_The task_
Retype the lines of the material below verbatim, starting at the line that contains "Find the location of a" and ending at the line that contains "This screenshot has height=972, width=746.", with both of those lines included.

------------------------------------------------

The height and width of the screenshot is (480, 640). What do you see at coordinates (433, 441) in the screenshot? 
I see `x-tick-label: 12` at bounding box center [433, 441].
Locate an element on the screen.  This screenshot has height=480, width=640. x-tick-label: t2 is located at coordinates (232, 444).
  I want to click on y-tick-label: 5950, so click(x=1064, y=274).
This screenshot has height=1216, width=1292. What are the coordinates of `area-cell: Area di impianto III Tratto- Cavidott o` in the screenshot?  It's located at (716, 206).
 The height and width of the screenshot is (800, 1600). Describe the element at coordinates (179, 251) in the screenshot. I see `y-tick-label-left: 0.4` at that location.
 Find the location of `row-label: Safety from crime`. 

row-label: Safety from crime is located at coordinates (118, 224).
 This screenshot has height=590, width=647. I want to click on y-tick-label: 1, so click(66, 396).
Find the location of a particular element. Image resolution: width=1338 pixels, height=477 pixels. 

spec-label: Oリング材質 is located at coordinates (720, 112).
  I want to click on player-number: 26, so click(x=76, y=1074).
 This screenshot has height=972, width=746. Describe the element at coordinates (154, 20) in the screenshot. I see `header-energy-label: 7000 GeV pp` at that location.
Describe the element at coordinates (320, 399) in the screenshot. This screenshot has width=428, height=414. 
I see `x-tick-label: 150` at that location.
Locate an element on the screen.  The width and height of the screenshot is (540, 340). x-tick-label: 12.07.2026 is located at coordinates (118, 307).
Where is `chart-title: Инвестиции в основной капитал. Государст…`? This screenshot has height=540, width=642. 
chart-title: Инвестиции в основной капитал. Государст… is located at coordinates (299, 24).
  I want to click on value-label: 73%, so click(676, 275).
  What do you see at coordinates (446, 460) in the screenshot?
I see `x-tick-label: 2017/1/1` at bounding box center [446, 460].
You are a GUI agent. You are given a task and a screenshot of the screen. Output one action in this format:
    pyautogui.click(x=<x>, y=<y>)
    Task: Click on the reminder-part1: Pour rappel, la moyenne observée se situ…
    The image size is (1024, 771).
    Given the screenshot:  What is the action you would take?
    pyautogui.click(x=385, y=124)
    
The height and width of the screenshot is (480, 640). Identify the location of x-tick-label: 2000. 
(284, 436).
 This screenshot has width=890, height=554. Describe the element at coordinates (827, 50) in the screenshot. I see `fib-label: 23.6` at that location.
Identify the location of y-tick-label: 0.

------------------------------------------------

_Result of the task_
Find the location of a particular element. Image resolution: width=1338 pixels, height=477 pixels. 

spec-label: Oリング材質 is located at coordinates (720, 112).
  I want to click on player-number: 26, so click(x=76, y=1074).
 This screenshot has height=972, width=746. Describe the element at coordinates (154, 20) in the screenshot. I see `header-energy-label: 7000 GeV pp` at that location.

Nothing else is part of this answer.